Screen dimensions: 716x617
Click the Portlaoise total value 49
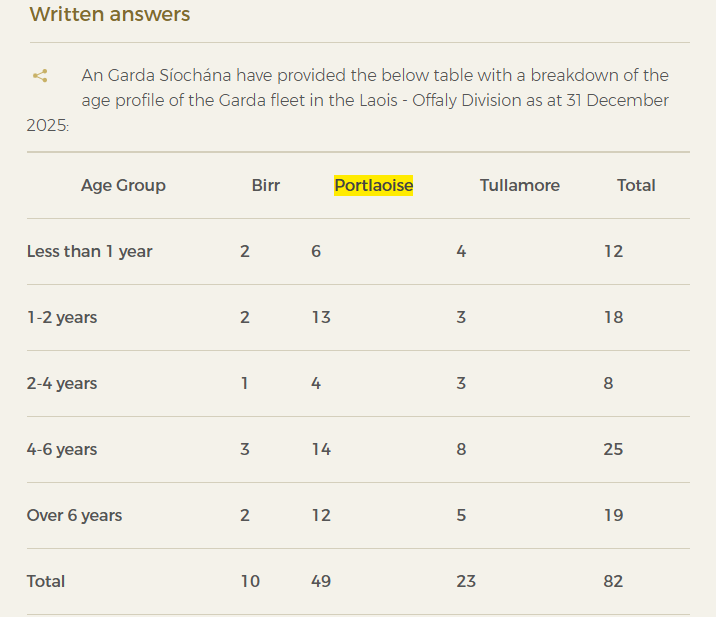click(321, 581)
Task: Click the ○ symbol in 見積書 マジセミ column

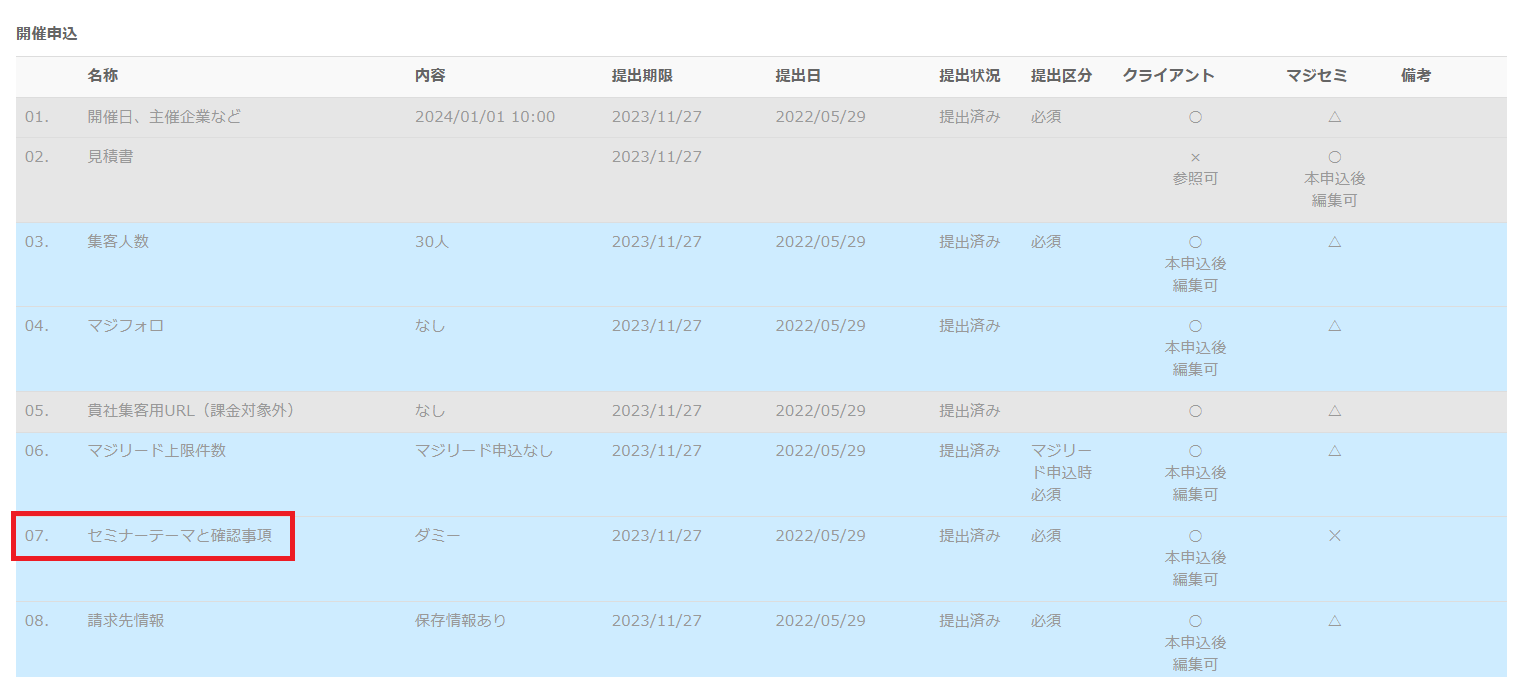Action: [x=1334, y=158]
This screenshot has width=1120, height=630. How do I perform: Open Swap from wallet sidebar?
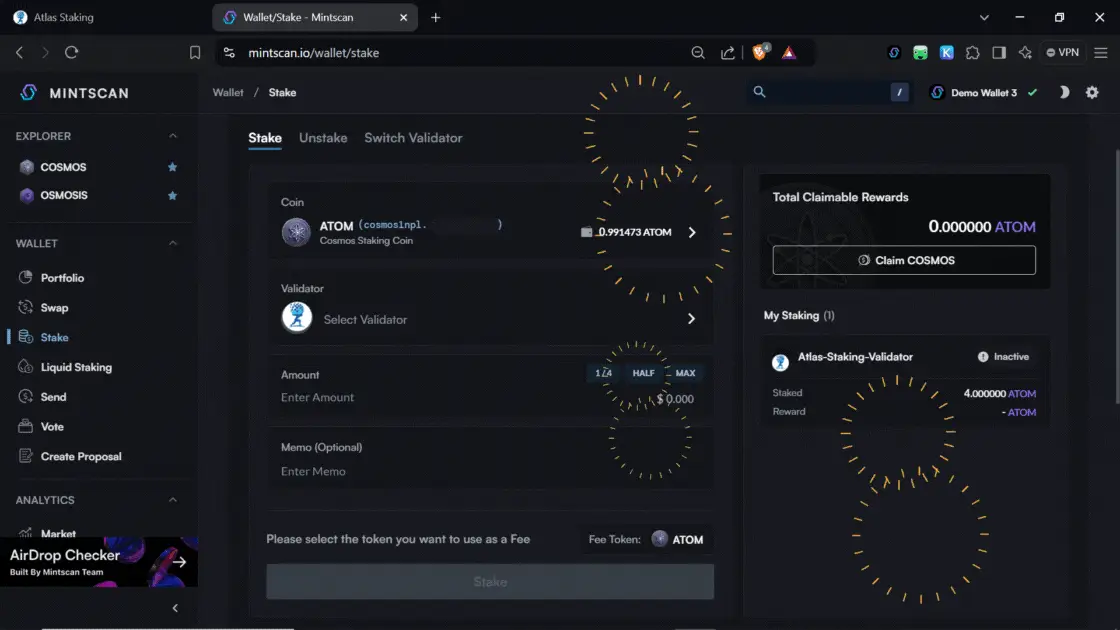(x=54, y=308)
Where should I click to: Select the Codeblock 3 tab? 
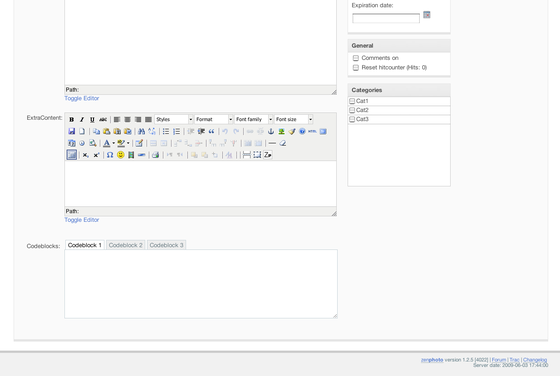pos(166,245)
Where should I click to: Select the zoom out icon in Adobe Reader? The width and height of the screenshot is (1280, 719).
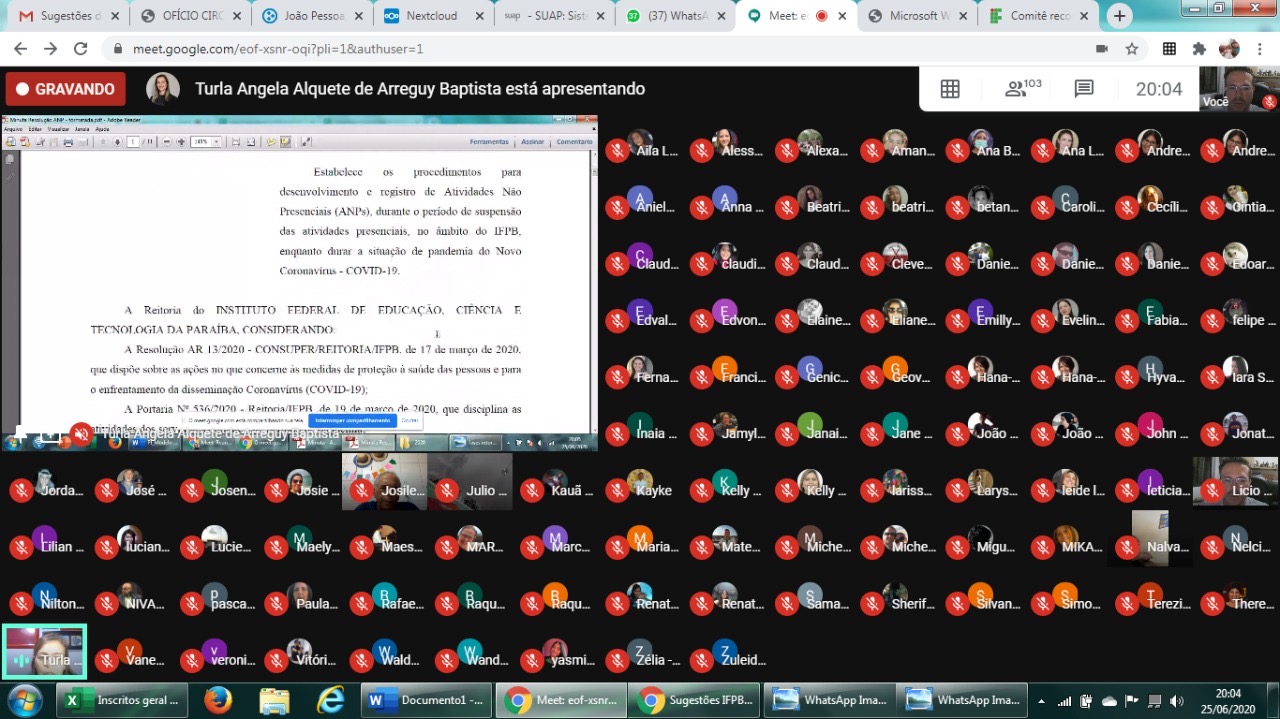pos(167,141)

*-*-*

### Assignment
Repeat only the lines from the line with "This screenshot has" to the end of the entries, including both the first and the last line, and drop every picture.

### Response area
This screenshot has width=1120, height=630. How do I perform: Open Swap from wallet sidebar?
(x=54, y=308)
Where should I click to: Select the Codeblock 3 tab? 
pos(166,245)
Where should I click to: Select the zoom out icon in Adobe Reader? The width and height of the screenshot is (1280, 719).
pos(167,141)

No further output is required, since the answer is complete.